The Darini (Δαρῖνοι) (manuscript variant: Darnii [Δάρνιοι]) were a people of ancient Ireland mentioned in Ptolemy's 2nd century Geography as living in south Antrim and north Down. Their name implies descent from an ancestor called Dáire (*Dārios), as claimed by several historical peoples, including the Dál Riata and Dál Fiatach (Ulaidh) in the same area of eastern Ulster as well the Érainn (Iverni) of Munster. An early name for Dundrum, County Down, is recorded as Dún Droma Dáirine, and the name Dáirine was applied to the Érainn dynasty.

==Overview==

The cognate Dari(o) ("agitation, tumult, rage") is a form widely attested in the Gaulish language, especially in personal names, and exists in the Welsh language as cynddaredd ("rage"). Thus the Darini may have been considered a people
"of great violence" and descendants of a so-called "red god". Over time, however, the Irish personal name Dáire would develop the meaning of "rutty" or "violent" apparently following a meaning of "bestial rage".

Dáirine can sometimes refer to the so-called Érainn dynasties altogether and not only to the Corcu Loídge and their corelatives in Munster.

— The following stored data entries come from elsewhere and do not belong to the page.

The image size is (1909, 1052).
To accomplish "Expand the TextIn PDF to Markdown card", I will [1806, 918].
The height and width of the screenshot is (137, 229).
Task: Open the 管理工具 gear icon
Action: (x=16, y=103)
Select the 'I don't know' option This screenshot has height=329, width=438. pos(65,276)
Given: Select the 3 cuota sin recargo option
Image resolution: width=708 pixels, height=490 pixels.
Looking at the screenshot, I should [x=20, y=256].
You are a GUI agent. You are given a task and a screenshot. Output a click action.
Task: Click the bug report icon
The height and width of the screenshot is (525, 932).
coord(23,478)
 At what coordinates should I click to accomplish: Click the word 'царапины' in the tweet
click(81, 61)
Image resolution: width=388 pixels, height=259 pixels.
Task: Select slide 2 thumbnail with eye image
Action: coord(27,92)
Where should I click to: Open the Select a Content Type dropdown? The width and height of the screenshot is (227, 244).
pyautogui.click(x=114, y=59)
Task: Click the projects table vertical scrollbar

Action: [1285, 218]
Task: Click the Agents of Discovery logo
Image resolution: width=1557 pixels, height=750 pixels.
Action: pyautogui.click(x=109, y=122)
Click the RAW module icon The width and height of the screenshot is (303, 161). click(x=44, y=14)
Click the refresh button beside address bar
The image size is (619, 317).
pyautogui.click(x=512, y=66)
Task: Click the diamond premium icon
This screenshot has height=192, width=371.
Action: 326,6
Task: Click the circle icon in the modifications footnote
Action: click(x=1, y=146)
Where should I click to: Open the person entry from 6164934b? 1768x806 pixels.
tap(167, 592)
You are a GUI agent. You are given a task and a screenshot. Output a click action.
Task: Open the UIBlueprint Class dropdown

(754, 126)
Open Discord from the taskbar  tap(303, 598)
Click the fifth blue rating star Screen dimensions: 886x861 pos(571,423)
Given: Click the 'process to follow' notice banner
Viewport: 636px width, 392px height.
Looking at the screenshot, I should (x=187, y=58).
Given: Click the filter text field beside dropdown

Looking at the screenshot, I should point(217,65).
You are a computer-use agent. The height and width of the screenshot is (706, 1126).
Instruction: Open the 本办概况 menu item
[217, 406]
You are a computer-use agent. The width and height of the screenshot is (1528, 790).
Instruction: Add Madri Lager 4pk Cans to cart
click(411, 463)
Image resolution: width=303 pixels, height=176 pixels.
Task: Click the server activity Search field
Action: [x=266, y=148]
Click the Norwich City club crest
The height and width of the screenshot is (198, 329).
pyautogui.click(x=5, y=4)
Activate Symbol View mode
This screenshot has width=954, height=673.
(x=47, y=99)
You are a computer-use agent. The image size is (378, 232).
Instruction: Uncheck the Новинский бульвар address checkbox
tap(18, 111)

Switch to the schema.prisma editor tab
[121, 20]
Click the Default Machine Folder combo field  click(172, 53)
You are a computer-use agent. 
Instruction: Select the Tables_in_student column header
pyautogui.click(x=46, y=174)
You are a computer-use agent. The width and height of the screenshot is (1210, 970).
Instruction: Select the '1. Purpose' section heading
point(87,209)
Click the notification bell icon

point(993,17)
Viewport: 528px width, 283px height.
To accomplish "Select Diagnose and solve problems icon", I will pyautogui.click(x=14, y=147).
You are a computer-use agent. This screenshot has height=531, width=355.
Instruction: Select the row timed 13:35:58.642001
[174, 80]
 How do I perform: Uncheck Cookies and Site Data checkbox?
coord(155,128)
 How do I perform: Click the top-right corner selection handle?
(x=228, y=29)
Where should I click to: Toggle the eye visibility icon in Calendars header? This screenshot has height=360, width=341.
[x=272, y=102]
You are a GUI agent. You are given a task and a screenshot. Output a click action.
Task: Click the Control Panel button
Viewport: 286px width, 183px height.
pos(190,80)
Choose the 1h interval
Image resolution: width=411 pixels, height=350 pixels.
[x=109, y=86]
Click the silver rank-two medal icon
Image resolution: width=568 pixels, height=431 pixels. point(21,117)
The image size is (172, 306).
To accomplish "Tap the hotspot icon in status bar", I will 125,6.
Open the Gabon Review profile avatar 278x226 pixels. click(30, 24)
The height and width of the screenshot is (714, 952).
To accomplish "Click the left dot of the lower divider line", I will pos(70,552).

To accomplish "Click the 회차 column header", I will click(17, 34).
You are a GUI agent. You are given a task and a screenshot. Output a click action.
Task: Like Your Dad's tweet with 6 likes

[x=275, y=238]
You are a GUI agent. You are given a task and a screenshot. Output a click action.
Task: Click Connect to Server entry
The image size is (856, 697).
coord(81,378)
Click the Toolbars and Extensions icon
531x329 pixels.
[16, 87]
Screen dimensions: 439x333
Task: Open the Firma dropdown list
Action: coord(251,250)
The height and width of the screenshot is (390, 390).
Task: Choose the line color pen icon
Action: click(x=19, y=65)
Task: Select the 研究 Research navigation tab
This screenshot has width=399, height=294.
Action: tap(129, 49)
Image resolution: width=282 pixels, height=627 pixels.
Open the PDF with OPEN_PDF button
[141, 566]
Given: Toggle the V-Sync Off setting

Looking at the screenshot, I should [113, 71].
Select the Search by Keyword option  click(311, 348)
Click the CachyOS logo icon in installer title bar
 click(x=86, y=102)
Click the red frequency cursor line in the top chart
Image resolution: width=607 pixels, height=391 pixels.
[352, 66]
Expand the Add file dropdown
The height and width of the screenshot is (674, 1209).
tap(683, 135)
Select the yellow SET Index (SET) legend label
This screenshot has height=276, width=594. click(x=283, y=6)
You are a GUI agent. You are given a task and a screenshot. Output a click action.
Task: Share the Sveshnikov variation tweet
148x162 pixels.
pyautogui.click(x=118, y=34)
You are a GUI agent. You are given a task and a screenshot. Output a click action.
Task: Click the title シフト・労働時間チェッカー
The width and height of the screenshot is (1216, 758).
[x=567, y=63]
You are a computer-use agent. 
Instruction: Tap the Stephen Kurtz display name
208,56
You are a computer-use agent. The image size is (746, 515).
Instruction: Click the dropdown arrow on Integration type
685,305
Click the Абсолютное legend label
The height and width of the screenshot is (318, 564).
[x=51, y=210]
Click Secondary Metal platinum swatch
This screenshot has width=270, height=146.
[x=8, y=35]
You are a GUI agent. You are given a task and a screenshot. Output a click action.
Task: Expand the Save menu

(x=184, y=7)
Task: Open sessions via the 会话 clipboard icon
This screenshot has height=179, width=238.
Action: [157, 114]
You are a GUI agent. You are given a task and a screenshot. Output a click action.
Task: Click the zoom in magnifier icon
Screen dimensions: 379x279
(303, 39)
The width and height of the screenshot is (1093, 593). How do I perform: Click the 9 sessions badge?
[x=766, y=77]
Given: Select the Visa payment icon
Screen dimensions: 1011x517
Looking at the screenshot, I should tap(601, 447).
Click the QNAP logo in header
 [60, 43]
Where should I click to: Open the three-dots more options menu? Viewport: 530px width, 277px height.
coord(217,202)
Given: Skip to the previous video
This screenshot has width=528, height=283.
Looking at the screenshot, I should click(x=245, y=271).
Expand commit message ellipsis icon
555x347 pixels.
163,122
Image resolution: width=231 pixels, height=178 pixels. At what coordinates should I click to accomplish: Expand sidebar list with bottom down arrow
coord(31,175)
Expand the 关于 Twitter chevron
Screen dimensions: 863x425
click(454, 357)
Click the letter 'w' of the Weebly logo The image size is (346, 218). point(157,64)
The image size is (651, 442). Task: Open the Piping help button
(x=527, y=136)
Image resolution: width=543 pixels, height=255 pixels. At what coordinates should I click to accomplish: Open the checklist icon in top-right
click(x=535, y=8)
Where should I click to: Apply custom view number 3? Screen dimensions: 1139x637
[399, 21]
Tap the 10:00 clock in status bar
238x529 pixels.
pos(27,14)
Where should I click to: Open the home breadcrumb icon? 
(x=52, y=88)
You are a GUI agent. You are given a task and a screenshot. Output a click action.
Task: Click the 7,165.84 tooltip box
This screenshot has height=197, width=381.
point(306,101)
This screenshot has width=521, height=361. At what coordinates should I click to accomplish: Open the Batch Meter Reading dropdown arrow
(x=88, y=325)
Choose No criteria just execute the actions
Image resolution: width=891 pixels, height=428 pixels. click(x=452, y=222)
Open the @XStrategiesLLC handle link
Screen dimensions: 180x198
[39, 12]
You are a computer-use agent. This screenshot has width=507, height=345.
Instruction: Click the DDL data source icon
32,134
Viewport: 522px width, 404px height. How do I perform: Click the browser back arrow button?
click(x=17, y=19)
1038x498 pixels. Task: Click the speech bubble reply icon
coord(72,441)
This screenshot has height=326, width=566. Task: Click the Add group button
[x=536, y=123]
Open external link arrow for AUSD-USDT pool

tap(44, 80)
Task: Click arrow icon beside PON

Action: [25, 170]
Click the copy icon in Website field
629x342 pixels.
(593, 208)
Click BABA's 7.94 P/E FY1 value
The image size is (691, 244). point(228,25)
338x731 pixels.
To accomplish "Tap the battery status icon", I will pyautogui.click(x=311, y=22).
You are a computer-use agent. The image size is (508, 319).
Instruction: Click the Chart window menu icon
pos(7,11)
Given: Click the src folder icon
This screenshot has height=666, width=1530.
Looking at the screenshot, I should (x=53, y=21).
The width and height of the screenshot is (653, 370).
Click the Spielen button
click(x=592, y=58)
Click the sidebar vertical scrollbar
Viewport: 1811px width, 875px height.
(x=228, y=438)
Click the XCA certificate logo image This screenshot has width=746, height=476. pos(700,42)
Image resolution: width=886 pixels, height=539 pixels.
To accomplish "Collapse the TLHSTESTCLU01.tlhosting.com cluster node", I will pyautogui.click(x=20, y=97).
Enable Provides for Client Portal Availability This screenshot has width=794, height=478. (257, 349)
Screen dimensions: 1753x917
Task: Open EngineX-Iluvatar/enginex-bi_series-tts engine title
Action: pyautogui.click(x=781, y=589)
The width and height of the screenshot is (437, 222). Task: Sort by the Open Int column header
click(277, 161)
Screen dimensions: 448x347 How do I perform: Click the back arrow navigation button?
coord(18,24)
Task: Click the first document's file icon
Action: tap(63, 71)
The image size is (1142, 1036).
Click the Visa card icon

Cú Roí mac Dáire is a king from Munster who appears frequently in the Ulster Cycle possibly reflecting memories of the prehistoric Darini when their power was great in Ireland. The Dál Fiatach of Ulster later claimed descent from his semi-divine clan, the Clanna Dedad, further associating the two provinces—although seemingly in contradiction to their descent from the Ulaid or Voluntii proper, until it is remembered that the Darini and Voluntii lived adjacent to one another in Ptolemy's Ireland and were no doubt ancient kin. Cú Roí's father was Dáire mac Dedad. The Clanna Dedad take their name from his grandfather, Deda mac Sin.

The legendary Conaire Mór, ancestor of the Síl Conairi, or Dál Riata, Múscraige, Corco Duibne, and Corca Baiscinn, was said to descend from Íar mac Dedad, brother of Dáire. This is simply another variant of the root present in Iverni/Érainn. Finally, the name Íth, given in the genealogies as the ultimate ancestor of the Corcu Loígde (Dáirine) and offering some confusion about their parentage and relation to the Iverni, in fact preserves the same Indo-European root *peiH- ("to be fat, swell"), thus in effect completing a basic picture of the Darini/Dáirine and their kindred in later historical Ireland.

==Modern descendants==
A number of families in the provinces of Ulster and Munster as well as Scotland, trace their origins either among the Darini/Dáirine proper or peoples closely related to them. These include the McMahon/McKenzie, Haughey/Hoey, McNulty/McKinley of Dál Fiatach, and the O'Driscoll and O'Leary of Corcu Loígde.